INSTRUCTIONS TO FOLLOW: Could each entry below be printed again exactly as given?

Items listed in a dataset:

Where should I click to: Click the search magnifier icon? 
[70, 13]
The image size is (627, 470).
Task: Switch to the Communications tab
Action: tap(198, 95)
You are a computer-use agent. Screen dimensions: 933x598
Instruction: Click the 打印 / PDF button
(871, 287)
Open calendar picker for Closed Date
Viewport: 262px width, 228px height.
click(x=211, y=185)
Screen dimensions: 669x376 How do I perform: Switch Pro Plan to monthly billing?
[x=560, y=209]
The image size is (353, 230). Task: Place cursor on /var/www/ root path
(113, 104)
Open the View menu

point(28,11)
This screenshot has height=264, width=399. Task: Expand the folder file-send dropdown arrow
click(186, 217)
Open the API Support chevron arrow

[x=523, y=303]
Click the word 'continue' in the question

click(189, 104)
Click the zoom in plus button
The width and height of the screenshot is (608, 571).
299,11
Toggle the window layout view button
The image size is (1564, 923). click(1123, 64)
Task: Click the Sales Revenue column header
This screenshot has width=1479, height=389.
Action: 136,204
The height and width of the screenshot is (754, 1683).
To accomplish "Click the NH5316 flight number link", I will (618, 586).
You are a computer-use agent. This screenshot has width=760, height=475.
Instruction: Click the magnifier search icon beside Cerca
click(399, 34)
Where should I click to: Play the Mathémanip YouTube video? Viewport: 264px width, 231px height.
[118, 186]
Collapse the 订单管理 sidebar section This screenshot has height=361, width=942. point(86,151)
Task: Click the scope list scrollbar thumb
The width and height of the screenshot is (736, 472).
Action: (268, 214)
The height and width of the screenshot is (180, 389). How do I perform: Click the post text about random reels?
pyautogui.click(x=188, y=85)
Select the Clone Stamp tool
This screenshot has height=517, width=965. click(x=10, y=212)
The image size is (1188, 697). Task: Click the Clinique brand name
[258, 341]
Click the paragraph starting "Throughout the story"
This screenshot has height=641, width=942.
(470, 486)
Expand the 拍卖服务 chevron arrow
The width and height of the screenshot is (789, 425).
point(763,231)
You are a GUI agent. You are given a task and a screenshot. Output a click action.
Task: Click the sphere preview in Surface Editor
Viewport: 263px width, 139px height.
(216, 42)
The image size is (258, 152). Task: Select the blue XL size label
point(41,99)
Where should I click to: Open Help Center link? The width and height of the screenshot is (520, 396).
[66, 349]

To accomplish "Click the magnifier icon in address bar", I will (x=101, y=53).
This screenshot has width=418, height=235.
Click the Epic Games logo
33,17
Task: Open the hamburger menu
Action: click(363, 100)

SOLUTION:
Where should I click to: Click the search magnifier icon? 
[70, 13]
The image size is (627, 470).
Task: Switch to the Communications tab
Action: tap(198, 95)
You are a computer-use agent. Screen dimensions: 933x598
Instruction: Click the 打印 / PDF button
(871, 287)
Open calendar picker for Closed Date
Viewport: 262px width, 228px height.
click(x=211, y=185)
Screen dimensions: 669x376 How do I perform: Switch Pro Plan to monthly billing?
[x=560, y=209]
The image size is (353, 230). Task: Place cursor on /var/www/ root path
(113, 104)
Open the View menu

point(28,11)
This screenshot has height=264, width=399. Task: Expand the folder file-send dropdown arrow
click(186, 217)
Open the API Support chevron arrow

[x=523, y=303]
Click the word 'continue' in the question

click(189, 104)
Click the zoom in plus button
The width and height of the screenshot is (608, 571).
299,11
Toggle the window layout view button
The image size is (1564, 923). click(1123, 64)
Task: Click the Sales Revenue column header
This screenshot has width=1479, height=389.
Action: 136,204
The height and width of the screenshot is (754, 1683).
To accomplish "Click the NH5316 flight number link", I will (618, 586).
You are a computer-use agent. This screenshot has width=760, height=475.
Instruction: Click the magnifier search icon beside Cerca
click(399, 34)
Where should I click to: Play the Mathémanip YouTube video? Viewport: 264px width, 231px height.
[118, 186]
Collapse the 订单管理 sidebar section This screenshot has height=361, width=942. point(86,151)
Task: Click the scope list scrollbar thumb
The width and height of the screenshot is (736, 472).
Action: (268, 214)
The height and width of the screenshot is (180, 389). How do I perform: Click the post text about random reels?
pyautogui.click(x=188, y=85)
Select the Clone Stamp tool
This screenshot has height=517, width=965. click(x=10, y=212)
The image size is (1188, 697). Task: Click the Clinique brand name
[258, 341]
Click the paragraph starting "Throughout the story"
This screenshot has height=641, width=942.
(470, 486)
Expand the 拍卖服务 chevron arrow
The width and height of the screenshot is (789, 425).
point(763,231)
You are a GUI agent. You are given a task and a screenshot. Output a click action.
Task: Click the sphere preview in Surface Editor
Viewport: 263px width, 139px height.
(216, 42)
The image size is (258, 152). Task: Select the blue XL size label
point(41,99)
Where should I click to: Open Help Center link? The width and height of the screenshot is (520, 396).
[66, 349]

To accomplish "Click the magnifier icon in address bar", I will (x=101, y=53).
This screenshot has width=418, height=235.
Click the Epic Games logo
33,17
Task: Open the hamburger menu
Action: click(363, 100)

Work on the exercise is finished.